Language jokes
I had sex with my German girlfriend; it was kinda weird though. She kept yelling her age. I don't know why.
My wife called me a pedophile. That is a big word for a 2 year old.
I wonder how many people read this wrong.
Just looking for a cunt...
Oh hello, found one.
In Saudi Arabia, there lived a man named Abdul.
Abdul rhymes with Azul, the Spanish word for blue.
And he probably be lookin' more blue than me.
Bro, Asian girls have the weirdest names. I was, like, with one, and she kept on saying, "I'm too young."
Ever noticed that "lol" looks like a person drowning?
Why is 6 afraid of 7? Because 7 ate 9.
Why is every number scared of 7?
Because 7 "ate" 9.
The existence of the word "priest" implies the existence of "prier" and "pri".

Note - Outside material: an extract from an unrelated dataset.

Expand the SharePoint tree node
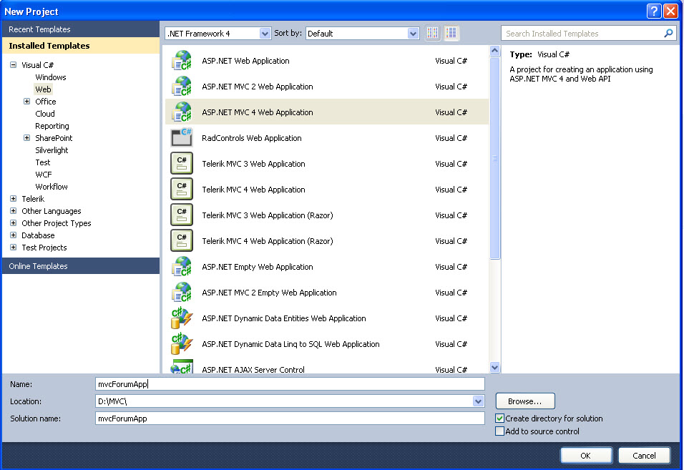This screenshot has height=470, width=684. [x=26, y=138]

You know, they didn't add the word "retard" into the dictionary for nothing.
Hey! Guess what? I created a new word!
Plagiarism!
What do the Spanish people call child abuse? Pedrophile.

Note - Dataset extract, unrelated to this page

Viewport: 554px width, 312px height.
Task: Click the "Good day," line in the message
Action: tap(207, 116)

What is the same thing between water and dark jokes?
Not everyone gets it!
What do you call a person that [proudly] knows only one language? A bloody seppo.

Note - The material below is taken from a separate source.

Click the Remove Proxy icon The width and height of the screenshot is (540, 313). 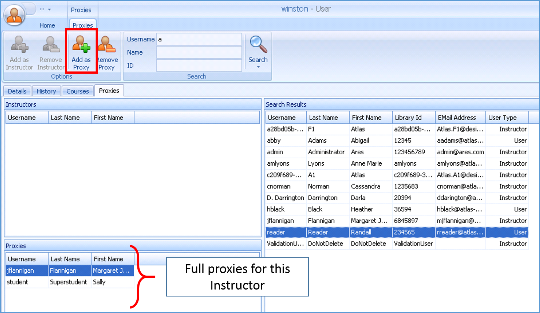click(x=107, y=49)
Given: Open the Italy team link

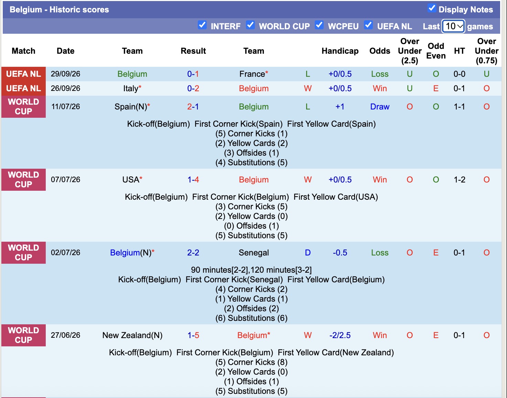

What do you call a person that speaks five languages? A Euro waiter.
Q: I like elephants.
A: Everything else is irrelevant.
Q: I like elephants.
A: Everything else is irrelephant.
What do you call a Muslim bee?
Habibee.
Me: Spanish teacher, why do we need to learn Spanish?
Teacher: Because you might go to Mexico and start a job.
Me: Why would I want to sell drugs?
Me: Yo mama so fat her alphabet starts with O.
My friend: What's that supposed to mean?
Me: O B C D.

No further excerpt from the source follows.